In deze zaak gaat het om een hoger beroep van [appellant] tegen de uitspraak van de rechtbank Utrecht, die op 17 april 2009 het beroep ongegrond verklaarde tegen de afwijzing van het college van burgemeester en wethouders van Montfoort om handhavend op te treden tegen de buitenopslag van goederen op een perceel. Het college had op 1 november 2005 een verzoek van [appellant] om handhaving afgewezen, en dit besluit werd later door het college opnieuw ongegrond verklaard. De rechtbank oordeelde dat er ten tijde van het besluit op bezwaar sprake was van concreet zicht op legalisatie, wat de rechtbank leidde tot het oordeel dat het college in redelijkheid kon afzien van handhavend optreden.

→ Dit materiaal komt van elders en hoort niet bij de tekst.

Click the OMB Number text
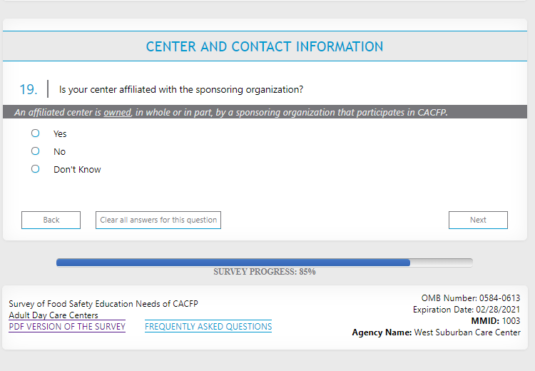Screen dimensions: 535x371 [471, 298]
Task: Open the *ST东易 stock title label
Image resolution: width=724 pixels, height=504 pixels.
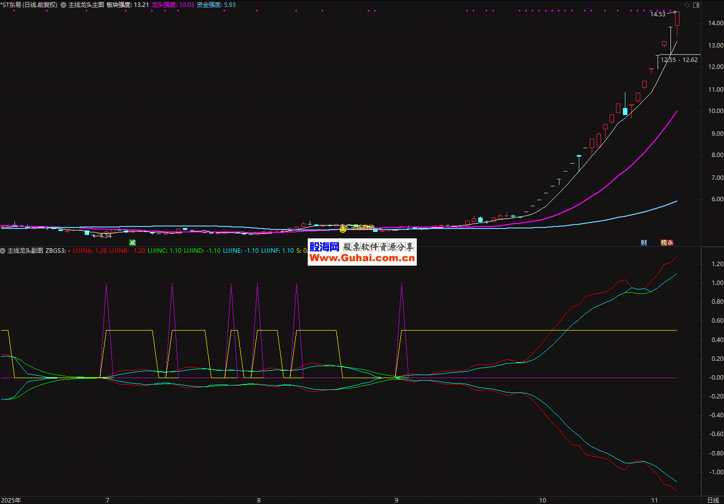Action: tap(29, 5)
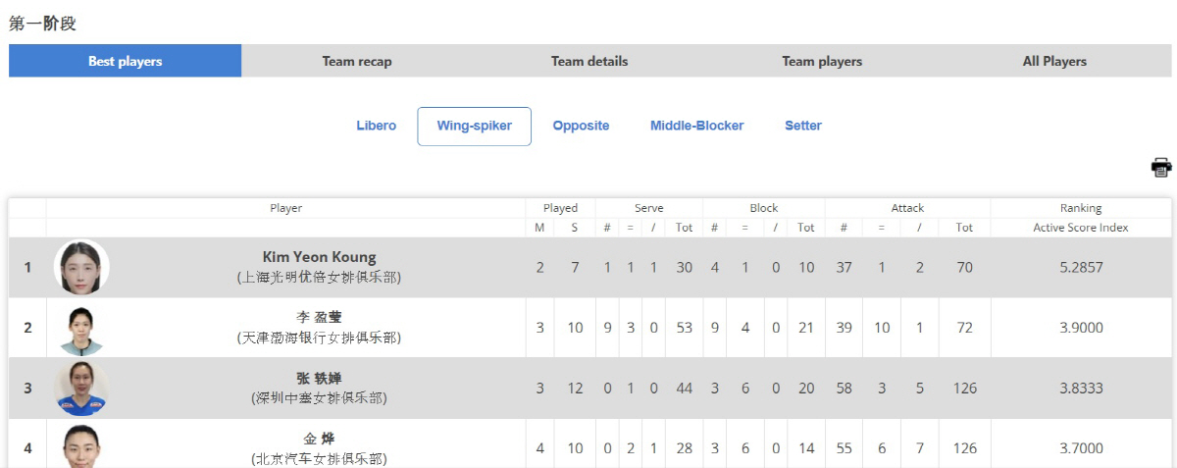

De Raad van State heeft de zaak op 16 december 2009 behandeld. De Afdeling bestuursrechtspraak oordeelde dat de rechtbank niet had onderkend dat alleen de tijdige terinzagelegging van een ontwerpbestemmingsplan dat voorziet in legalisatie kan leiden tot het oordeel dat er concreet zicht op legalisatie bestond. De Afdeling verklaarde het hoger beroep gegrond en vernietigde de uitspraak van de rechtbank. Tevens werd het besluit van het college van 2 december 2008 vernietigd, maar de rechtsgevolgen van dit besluit werden in stand gelaten, omdat inmiddels wel concreet zicht op legalisatie bestond door het vastgestelde bestemmingsplan "Buitengebied 1e herziening".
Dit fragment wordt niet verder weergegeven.